Through trial and error, Reorx in his wisdom had finally created the proper people for the world of Krynn — the race of dwarves. Legends held that Reorx was so pleased with his best people that, originally, he named them all Smith, though that proved so confusing that they gave themselves other personal names as needed, and eventually none of them — so far as Mistral Thrax knew — were named Smith.

Thus did Mistral Thrax clarify the origin of the dwarven race, for any who cared to consider it.

From there, being now more than three hundred years old and still alive, he went on to summarize the history of the world to date.

The dwarves in the early times had scattered over the face of the land, seeking the highest places, and tribes had become separated. There were legends of a place called Kal-Thax, where many had settled, and maybe other such places as well, but the dwarves of Mistral Thrax’s acquaintance — the Calnar — had all wound up in the realm of Thorin and had been there for a very long time.
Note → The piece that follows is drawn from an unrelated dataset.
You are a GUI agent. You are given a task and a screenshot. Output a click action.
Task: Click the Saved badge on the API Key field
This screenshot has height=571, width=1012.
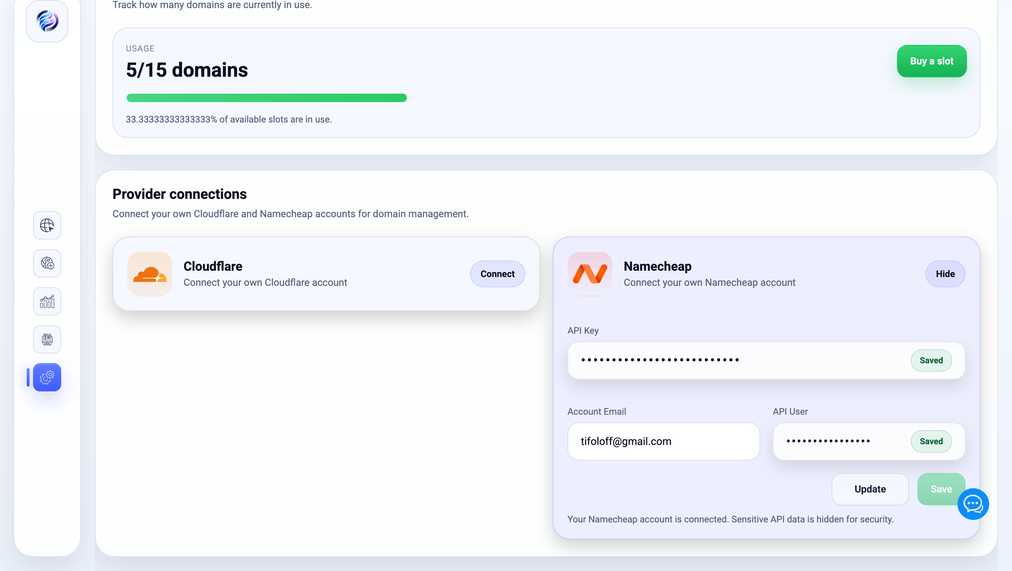point(931,360)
Fact and legend became very confused on many points, but some things were clear:

— The race of humans had spread and multiplied until no one knew who or where they all were.

— The race of elves had clung to the forests of Silvanesti through a dozen dragon sieges and one full-scale war, though some elves had migrated to the west and now lived somewhere else.

— There were still ogres here and there, including a large colony to the south of Thorin, at a place called Bloten. The original architecture of Thorin was of ogre design, but had been abandoned long ago, and after a few skirmishes with the Calnar, the ogres tended nowadays to leave the dwarves alone.

— And somewhere in the now-distant past — at least four hundred years ago, by the reckoning of Mistral Thrax — magic had been introduced upon Krynn. Some said that Reorx himself had done it, led astray by other gods. Some said magic came in the form of a gray gemstone that descended upon the world and was captured for a time by humans, then released by gnomes. There was even a legend of a brave and tragic dwarven fisherman who had stood in the path of the source of magic and had tried to stop it by knocking it down with his spear.

But wherever it came from, magic had come upon Krynn, and for the dwarves it was the ultimate abomination — a power without logic, a force without the rational, comfortable rules of stone and metal, light and dark, moons and mountains, and the rhythm of hammers and drums.

The dwarves wanted no part of magic, and they ignored it. But its effects were felt.

This latest dragon war in distant Silvanesti, for example, was far worse than the any of the previous disputes there. This time, the dragons had attacked using magic, and the results were widespread. Little was known in Thorin about the war itself, except that as the elves clung to their forest and fought back, the war spread to other realms. Everywhere now, throughout the known lands, great migrations were under way, and the dwarves and their neighbors were much concerned. Evil was afoot, and everyone knew it.

On a spring evening, when the light from the sun tunnels began to dim, Mistral Thrax pondered over his scrolls and what they all might mean. Within the threads of fact and legend which he attempted to weave — as one might weave a tapestry of many colors in order to see the pictures it would reveal — were puzzling, disturbing hints of more to come. Mistral Thrax had attempted to capture history, and in grasping it realized that it went both ways — back through time to what had been and forward somehow to hint at what might yet be. And not all of what he saw there pleased him.